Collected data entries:
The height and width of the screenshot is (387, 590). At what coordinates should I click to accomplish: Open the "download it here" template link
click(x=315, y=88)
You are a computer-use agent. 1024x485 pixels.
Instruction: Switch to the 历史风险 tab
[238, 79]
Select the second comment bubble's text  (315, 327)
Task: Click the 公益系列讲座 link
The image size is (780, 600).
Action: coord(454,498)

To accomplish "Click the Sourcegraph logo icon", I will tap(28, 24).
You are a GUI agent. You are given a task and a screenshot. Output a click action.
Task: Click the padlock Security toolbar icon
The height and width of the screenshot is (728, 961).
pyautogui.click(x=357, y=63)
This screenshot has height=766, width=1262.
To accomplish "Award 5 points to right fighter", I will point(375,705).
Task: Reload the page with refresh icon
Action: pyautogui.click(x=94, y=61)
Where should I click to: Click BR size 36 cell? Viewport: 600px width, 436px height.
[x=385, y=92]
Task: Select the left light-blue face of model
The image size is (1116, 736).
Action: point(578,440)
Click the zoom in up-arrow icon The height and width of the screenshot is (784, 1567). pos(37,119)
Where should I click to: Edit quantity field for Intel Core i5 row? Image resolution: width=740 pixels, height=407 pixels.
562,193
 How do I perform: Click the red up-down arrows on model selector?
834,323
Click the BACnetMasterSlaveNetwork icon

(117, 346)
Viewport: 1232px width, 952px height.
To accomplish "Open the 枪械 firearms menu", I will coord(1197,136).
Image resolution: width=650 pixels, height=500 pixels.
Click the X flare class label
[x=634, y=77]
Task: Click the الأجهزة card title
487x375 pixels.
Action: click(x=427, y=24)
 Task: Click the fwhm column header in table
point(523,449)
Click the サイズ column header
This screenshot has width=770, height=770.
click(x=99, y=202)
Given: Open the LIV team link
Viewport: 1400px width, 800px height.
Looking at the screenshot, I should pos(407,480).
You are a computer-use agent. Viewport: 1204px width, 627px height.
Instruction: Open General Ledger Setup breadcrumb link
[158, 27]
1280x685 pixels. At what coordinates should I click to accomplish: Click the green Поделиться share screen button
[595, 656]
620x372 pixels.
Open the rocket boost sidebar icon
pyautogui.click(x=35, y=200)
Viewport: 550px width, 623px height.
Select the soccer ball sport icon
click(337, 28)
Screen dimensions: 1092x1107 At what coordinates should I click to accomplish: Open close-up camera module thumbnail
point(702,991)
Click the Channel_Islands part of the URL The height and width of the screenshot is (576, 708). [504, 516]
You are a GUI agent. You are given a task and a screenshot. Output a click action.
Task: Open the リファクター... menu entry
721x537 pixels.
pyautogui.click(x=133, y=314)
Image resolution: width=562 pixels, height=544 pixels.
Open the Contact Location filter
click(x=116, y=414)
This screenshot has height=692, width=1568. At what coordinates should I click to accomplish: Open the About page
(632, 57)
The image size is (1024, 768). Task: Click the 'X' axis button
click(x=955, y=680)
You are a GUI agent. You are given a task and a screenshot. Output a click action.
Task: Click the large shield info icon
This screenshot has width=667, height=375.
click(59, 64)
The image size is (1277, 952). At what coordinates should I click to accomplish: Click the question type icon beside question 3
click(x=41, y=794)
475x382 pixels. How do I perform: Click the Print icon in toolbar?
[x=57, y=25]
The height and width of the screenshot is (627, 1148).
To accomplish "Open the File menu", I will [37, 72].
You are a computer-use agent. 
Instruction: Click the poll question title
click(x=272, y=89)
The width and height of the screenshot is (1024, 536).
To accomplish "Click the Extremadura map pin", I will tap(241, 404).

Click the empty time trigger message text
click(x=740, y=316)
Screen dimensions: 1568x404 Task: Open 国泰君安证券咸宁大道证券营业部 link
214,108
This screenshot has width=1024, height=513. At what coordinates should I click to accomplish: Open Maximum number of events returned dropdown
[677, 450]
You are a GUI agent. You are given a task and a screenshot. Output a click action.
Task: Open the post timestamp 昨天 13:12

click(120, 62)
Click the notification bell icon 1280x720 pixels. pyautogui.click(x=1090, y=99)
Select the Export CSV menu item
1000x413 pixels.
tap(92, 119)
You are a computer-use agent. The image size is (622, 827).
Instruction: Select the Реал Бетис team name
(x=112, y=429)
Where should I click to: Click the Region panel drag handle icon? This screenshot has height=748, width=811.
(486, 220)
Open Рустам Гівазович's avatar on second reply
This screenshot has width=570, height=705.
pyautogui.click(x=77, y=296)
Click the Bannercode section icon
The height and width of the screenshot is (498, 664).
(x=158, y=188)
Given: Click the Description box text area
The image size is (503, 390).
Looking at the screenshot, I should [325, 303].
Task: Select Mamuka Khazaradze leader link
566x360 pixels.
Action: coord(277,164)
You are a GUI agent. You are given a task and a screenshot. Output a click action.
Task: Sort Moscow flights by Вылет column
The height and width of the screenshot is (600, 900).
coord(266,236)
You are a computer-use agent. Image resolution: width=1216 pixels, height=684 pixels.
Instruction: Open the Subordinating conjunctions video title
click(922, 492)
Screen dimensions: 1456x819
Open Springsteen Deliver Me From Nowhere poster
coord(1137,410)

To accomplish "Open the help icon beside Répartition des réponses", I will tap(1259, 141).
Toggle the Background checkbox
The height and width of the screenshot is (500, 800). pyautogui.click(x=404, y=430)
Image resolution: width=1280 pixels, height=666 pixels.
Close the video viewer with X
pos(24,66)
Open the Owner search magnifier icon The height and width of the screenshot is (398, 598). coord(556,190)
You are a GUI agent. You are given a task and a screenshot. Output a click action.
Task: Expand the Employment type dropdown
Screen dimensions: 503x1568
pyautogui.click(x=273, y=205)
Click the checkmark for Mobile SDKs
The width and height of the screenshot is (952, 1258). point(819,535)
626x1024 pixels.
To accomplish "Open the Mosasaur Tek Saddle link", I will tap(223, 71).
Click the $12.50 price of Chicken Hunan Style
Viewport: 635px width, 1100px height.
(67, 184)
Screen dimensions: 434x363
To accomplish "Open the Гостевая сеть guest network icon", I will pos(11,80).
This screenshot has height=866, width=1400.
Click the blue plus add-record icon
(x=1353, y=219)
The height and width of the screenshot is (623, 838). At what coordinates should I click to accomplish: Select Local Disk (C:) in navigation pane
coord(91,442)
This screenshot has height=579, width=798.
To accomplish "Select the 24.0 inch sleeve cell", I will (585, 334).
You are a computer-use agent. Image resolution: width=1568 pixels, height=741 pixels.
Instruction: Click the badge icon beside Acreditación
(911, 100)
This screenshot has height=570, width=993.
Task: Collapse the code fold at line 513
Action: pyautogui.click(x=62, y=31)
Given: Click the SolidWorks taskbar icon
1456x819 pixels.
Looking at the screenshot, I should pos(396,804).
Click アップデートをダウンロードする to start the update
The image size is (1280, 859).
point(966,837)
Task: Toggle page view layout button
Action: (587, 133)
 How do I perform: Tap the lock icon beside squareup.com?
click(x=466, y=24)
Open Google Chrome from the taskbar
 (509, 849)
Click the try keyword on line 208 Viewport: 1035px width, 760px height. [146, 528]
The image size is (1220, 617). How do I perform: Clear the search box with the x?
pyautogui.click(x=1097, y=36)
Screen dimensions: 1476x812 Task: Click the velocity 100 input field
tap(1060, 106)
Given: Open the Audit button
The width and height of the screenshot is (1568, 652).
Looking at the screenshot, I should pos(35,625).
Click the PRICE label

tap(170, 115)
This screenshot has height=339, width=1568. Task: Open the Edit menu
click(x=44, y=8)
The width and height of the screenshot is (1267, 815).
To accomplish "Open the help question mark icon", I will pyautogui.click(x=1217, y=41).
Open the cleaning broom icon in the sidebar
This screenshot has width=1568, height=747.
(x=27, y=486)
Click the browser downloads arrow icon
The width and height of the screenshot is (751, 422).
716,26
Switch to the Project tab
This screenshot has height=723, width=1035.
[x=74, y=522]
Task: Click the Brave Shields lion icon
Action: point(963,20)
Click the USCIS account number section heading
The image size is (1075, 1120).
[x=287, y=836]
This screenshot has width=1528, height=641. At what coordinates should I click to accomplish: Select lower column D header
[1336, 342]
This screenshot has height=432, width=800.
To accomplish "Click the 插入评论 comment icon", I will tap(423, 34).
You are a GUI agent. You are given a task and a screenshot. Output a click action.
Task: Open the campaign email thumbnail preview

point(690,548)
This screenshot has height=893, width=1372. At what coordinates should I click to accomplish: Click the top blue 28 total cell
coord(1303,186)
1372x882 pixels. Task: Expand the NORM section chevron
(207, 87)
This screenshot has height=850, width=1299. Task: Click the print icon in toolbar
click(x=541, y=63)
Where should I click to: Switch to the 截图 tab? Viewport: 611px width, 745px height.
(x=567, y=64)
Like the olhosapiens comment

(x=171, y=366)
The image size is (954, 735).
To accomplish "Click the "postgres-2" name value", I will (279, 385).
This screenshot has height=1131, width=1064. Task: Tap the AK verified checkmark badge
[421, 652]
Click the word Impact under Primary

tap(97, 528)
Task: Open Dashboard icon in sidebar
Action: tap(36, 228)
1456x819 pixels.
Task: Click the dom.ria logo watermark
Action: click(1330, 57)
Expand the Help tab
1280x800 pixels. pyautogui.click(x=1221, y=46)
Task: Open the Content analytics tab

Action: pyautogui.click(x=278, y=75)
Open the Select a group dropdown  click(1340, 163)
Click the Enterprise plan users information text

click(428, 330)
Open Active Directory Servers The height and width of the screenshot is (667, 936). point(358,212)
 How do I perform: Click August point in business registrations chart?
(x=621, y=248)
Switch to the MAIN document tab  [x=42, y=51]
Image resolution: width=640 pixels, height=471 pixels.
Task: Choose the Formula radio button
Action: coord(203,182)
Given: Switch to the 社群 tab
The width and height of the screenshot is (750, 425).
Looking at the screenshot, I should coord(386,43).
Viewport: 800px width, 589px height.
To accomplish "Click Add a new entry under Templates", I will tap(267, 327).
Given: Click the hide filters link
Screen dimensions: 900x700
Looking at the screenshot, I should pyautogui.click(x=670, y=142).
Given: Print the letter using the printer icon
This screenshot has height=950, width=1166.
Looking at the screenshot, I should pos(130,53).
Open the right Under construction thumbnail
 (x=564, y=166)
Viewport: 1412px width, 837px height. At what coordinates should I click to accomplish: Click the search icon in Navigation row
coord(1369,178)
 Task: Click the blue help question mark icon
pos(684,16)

=== Activity ===
Search the entries above for "entry". Return every line that has it.

=== Exercise solution ===
Task: Open the リファクター... menu entry
To accomplish "Click Add a new entry under Templates", I will tap(267, 327).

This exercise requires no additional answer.